> **Task to complete**
Start the copy at the line holding "Viewport: 368px width, 609px height." and continue it exactly through the last line of the entries, leaving out pictures and anything else.

╭─ Material provided

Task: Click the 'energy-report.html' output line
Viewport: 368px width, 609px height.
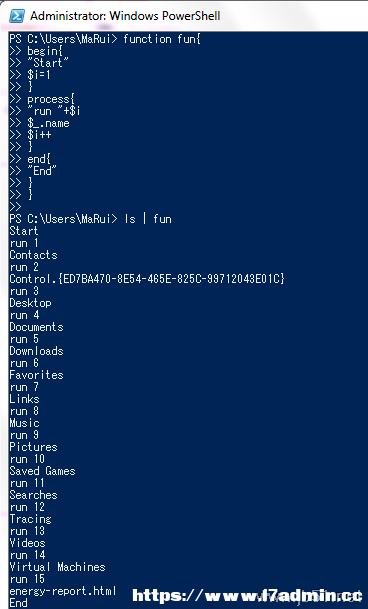Action: (63, 591)
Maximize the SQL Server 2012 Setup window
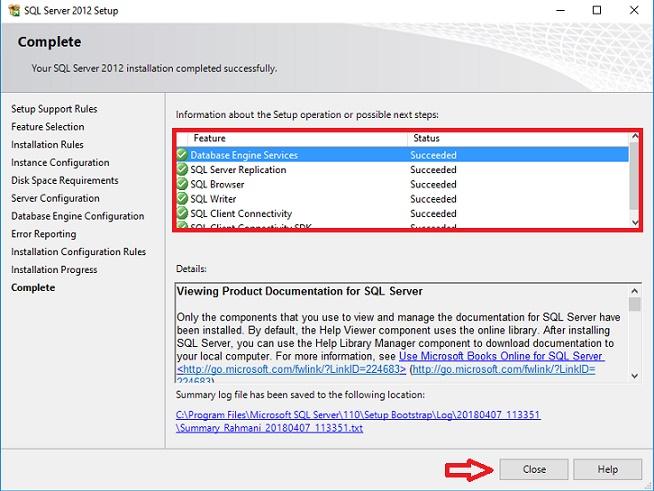The image size is (654, 491). point(597,10)
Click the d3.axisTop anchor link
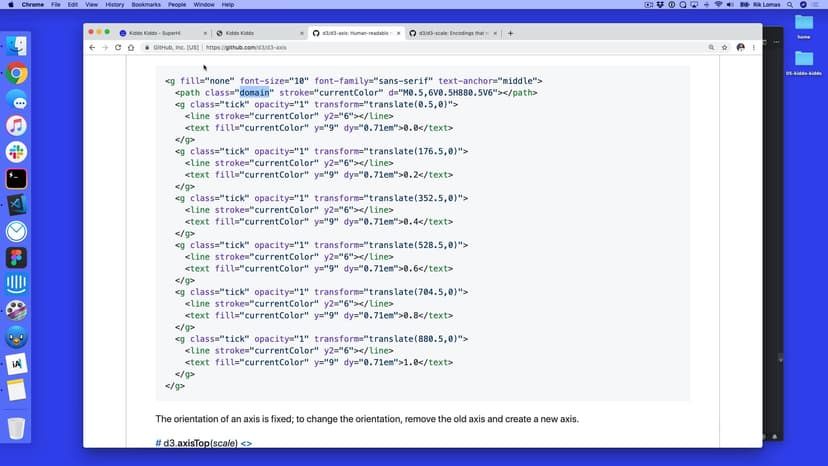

╰─

> **Reply to the task**
Viewport: 368px width, 609px height.
Action: (63, 591)
Maximize the SQL Server 2012 Setup window
The image size is (654, 491). point(597,10)
Click the d3.axisTop anchor link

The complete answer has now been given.